→ Records for processing
┌──
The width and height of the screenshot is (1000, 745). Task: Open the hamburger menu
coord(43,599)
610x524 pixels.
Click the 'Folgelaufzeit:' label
└──
┌──
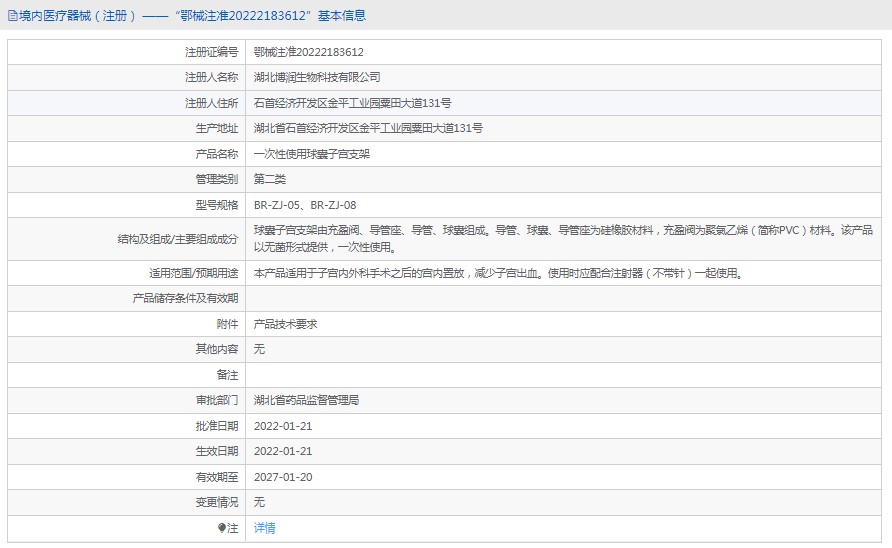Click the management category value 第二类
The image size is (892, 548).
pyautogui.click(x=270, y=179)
└──
→ What you are asked to do
Copy out, exactly and alone, the lines of the entries above between the ones holding "The width and" and "Click the 'Folgelaufzeit:' label", inclusive.

→ Answer for the task
The width and height of the screenshot is (1000, 745). Task: Open the hamburger menu
coord(43,599)
610x524 pixels.
Click the 'Folgelaufzeit:' label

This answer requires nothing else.